Magno Borges/Agência Mural
Por: Isabela Alves
Notícia
Publicado em 10.10.2025 | 15:57 | Alterado em 14.10.2025 | 19:49
Calor intenso, barulho do vento batendo na estrutura e vozes ecoando quando falam mais alto. É assim que os alunos das chamadas ‘escolas de lata’ do Grajaú, distrito do extremo sul de São Paulo, descrevem o local onde estudam.
Denominadas com o nome de ‘padrão nakamura’, as unidades feitas de metal surgiram no final da década de 1990 como uma solução emergencial do governo para lidar com a falta de vagas na rede pública de ensino, especialmente nas periferias da capital.
Em julho, o Ministério Público de São Paulo apontou 64 escolas do tipo ainda estão em funcionamento, segundo reportagem do G1. Metade delas estão localizadas nas periferias da capital, sendo 11 somente no Grajaú. Segundo o governo do estado, 43 mil crianças estudam em colégios com essa estrutura.
A Agência Mural conversou com estudantes das unidades do Jardim Monte Verde e do complexo no Jardim Gaivotas, localizados no distrito do Grajaú, para entender como é estudar nessas escolas e ouvir deles o que seria uma escola dos sonhos.

43 mil alunos no estados têm aulas em escolas de lata @Magno Borges/Agência Mural
“Quando bate o vento, faz muito barulho e a gente quase não consegue entender nada. Os professores também têm pouca paciência com os alunos”, relata Miguel Souza, 12, estudante da Escola Estadual Mariazinha Congílio.
Localizada em uma rua sem saída, às margens da Represa Billings, no Jardim Monte Verde, a escola enfrenta diversos problemas estruturais. Segundo Miguel, um pedaço do teto da quadra esportiva estava com furos e chegou a desabar devido à deterioração neste ano.
“A gente estuda lá em cima, no segundo andar, então é muito quente”, afirma Gabriel Soares, 13, estudante da mesma escola.

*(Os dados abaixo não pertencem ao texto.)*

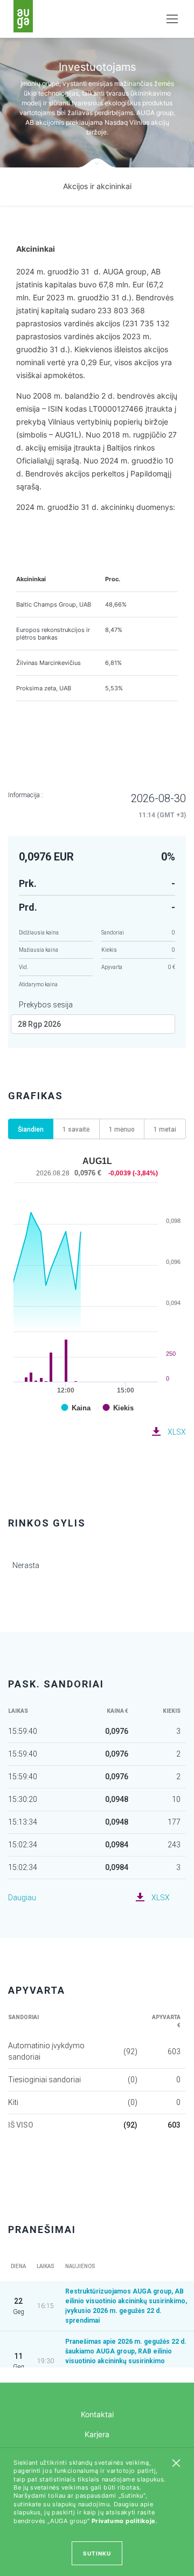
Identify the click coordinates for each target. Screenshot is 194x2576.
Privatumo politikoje (124, 2521)
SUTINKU (97, 2553)
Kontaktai (97, 2414)
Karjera (97, 2434)
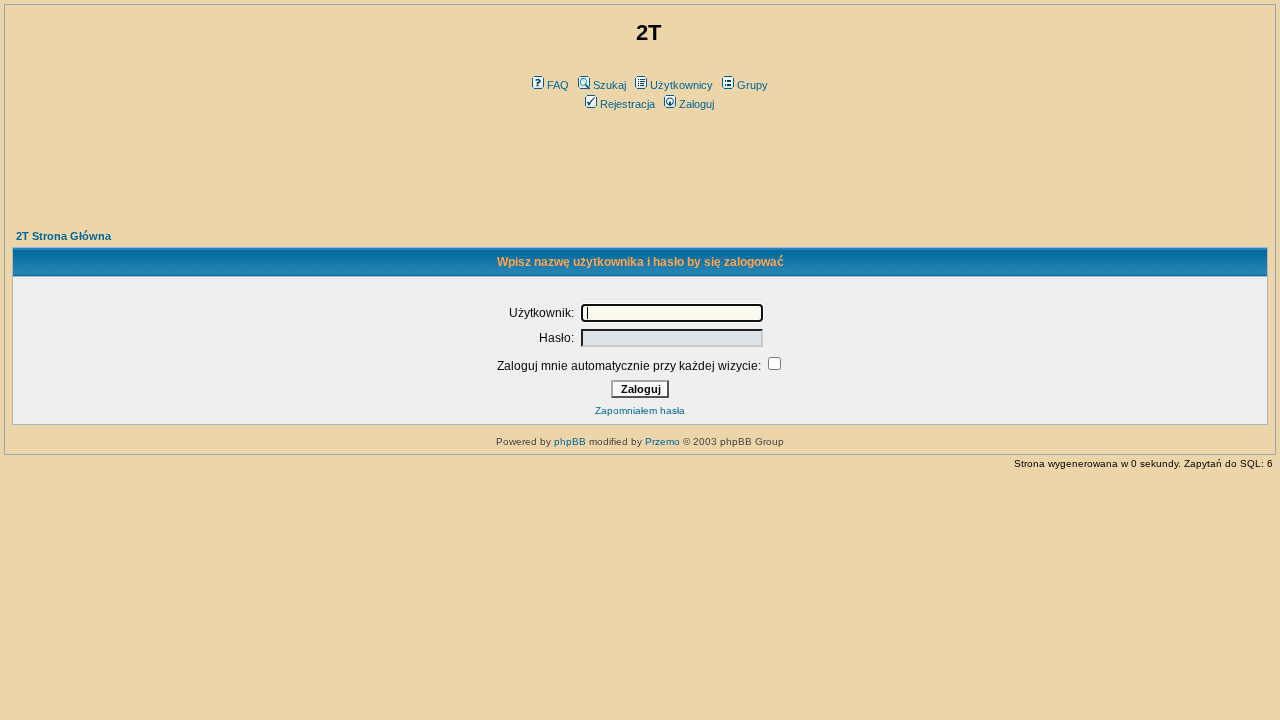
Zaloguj (696, 104)
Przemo (662, 441)
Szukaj (609, 85)
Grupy (752, 85)
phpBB (570, 441)
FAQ (558, 85)
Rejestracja (627, 104)
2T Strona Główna (63, 236)
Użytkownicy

Um estudo publicado pela Fundação Carlos Chagas, em 2025, apontou que as escolas estaduais apresentam níveis de degradação física até 27 vezes maiores do que as particulares, com elementos como pichações, janelas quebradas, móveis danificados e banheiros em más condições.
O levantamento revela que os ambientes degradados afetam o rendimento estudantil, assim como transmitem uma mensagem de descaso e abandono, o que pode fortalecer comportamentos de risco e desmotivação entre os estudantes.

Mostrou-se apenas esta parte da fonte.